:: CUPLIKAN ARTIKEL ::
Minyak Tembus US$ 94, Waspada Warga Pindah ke BBM Pertalite

Firda Dwi Muliawati, CNBC Indonesia
15 September 2023 14:05
Sejumlah kendaraan antre untuk mengisi Bahan Bakar Minyak (BBM) non subsidi di SPBU kawasan Jakarta, Rabu (1/3/2023). (CNBC Indonesia/Tri Susilo)
Foto: Sejumlah kendaraan antre untuk mengisi Bahan Bakar Minyak (BBM) non subsidi di SPBU kawasan Jakarta, Rabu (1/3/2023). (CNBC Indonesia/Tri Susilo)

Jakarta, CNBC Indonesia - Menteri Energi dan Sumber Daya Mineral (ESDM) Arifin Tasrif mengkhawatirkan semakin melonjaknya harga minyak, bahkan kini sudah menembus US$ 94 per barel, bisa berdampak pada bergesernya konsumsi Bahan Bakar Minyak (BBM) non subsidi ke BBM bersubsidi atau dalam hal ini terutama BBM Pertalite (RON 90).

Arifin menjelaskan, dengan semakin melonjaknya harga minyak, maka artinya akan berdampak pada kenaikan harga BBM non subsidi. Hal ini juga sudah terjadi pada harga BBM non subsidi per 1 September 2023 ini.

Oleh karena itu, dirinya pun khawatir ini akan mendorong warga beralih ke BBM subsidi karena harganya masih tidak berubah dan disubsidi oleh pemerintah.

"Kemarin kan udah lihat, yang non subsidi kan udah pada naik tuh. Ini juga nanti akan mendorong makai yang Pertalite kan," tuturnya saat ditemui di Kementerian ESDM, Jakarta, Jumat (15/09/2023).

Oleh karena itu, dirinya pun mengimbau agar warga yang sudah menggunakan BBM non subsidi jangan beralih pada BBM subsidi.

"Kita harapkan, kita imbau supaya jangan masuk sektor subsidi. Karena juga yang berkendara kan banyak dari segmen mampu, seharusnya bisa lah konsumsi BBM yang lebih ramah lingkungan," tuturnya.

Perlu diketahui, harga minyak mentah dunia dibuka lompat pada pembukaan perdagangan Jumat (15/9/2023) melanjutkan kenaikan sebelumnya.

Hari ini harga minyak mentah benchmark AS West Texas Intermediate (WTI) dibuka naik 0,57% di posisi US$ 90,67 per barel, begitu juga dengan minyak mentah Brent dibuka melonjak 0,34% ke posisi US$ 94,02 per barel.

Pada perdagangan Kamis (14/9/2023) kemarin, minyak WTI juga ditutup melesat 1,85% ke posisi US$90,16 per barel, begitu juga minyak Brent ditutup lompat 1,98% ke posisi US$93,7 per barel.

:: BAGIAN DATA ::
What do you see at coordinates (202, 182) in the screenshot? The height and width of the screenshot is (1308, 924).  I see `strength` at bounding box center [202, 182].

:: YANG HARUS DIKERJAKAN ::
(1) Jawab pertanyaan berikut berdasarkan artikel harga minyak.
(a) Di posisi berapa minyak Brent dibuka pada Jumat (15/9/2023)?
(b) Di mana Arifin Tasrif ditemui saat memberi pernyataannya?
(c) Menurut Arifin, banyak pengendara berasal dari segmen apa?
(2) Teruskan artikel harga minyak mulai dari kalimat terakhirnya.

:: JAWABAN TUGAS ::
(1)
(a) US$ 94,02 per barel
(b) Di Kementerian ESDM, Jakarta
(c) Segmen mampu

(2)
Harga penutupan perdagangan Kamis lalu merupakan level tertinggi tahun ini, imbas dari ekspektasi pasar atas berkurangnya pasokan yang melebihi kekhawatiran terhadap melemahnya pertumbuhan ekonomi dan meningkatnya persediaan minyak mentah AS.

Pada hari Rabu, Badan Energi Internasional mengatakan pengurangan produksi minyak yang berkepanjangan oleh Arab Saudi dan Rusia akan mengakibatkan defisit pasar hingga kuartal keempat. Sebelumnya, harga minyak sempat melemah karena laporan persediaan AS yang bearish sebelum melanjutkan kenaikannya.

Kedua benchmark minyak secara teknikal masih berada di wilayah overbought.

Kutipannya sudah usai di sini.